## What needs to be done
Give the records again exactly, but drop the pictures.

## Records for this task
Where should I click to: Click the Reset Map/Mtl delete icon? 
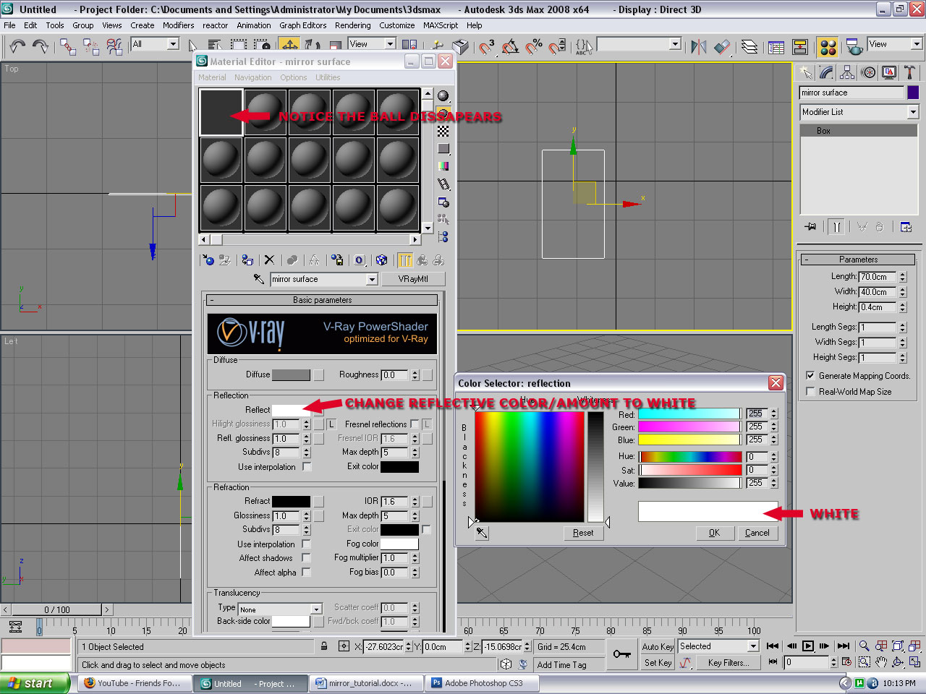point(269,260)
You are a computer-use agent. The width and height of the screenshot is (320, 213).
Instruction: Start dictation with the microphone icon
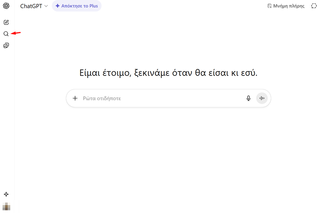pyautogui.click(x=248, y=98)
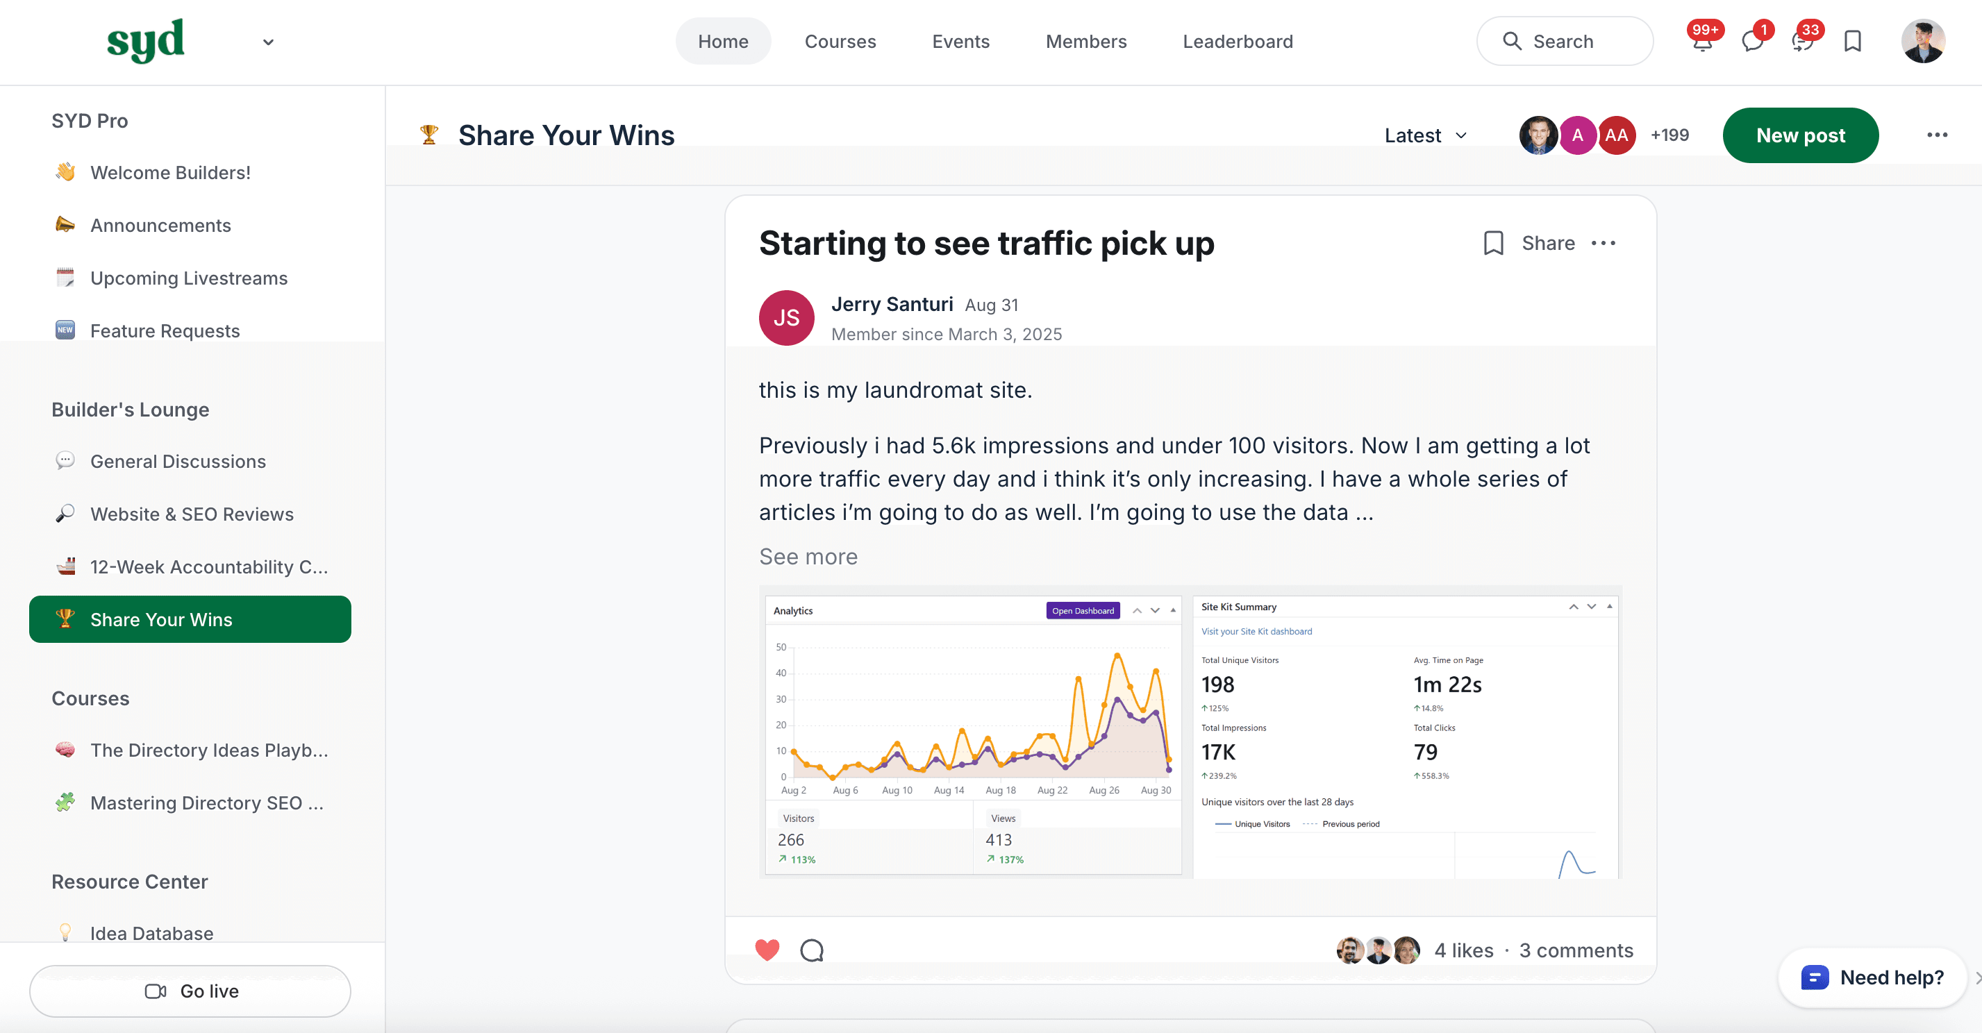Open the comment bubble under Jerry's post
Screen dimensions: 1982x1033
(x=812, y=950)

## Solution for this task
Where should I click to: Click the Reset Map/Mtl delete icon? 
point(269,260)
You are a computer-use agent. The width and height of the screenshot is (320, 213).
Instruction: Start dictation with the microphone icon
pyautogui.click(x=248, y=98)
Open the comment bubble under Jerry's post
Screen dimensions: 1982x1033
(x=812, y=950)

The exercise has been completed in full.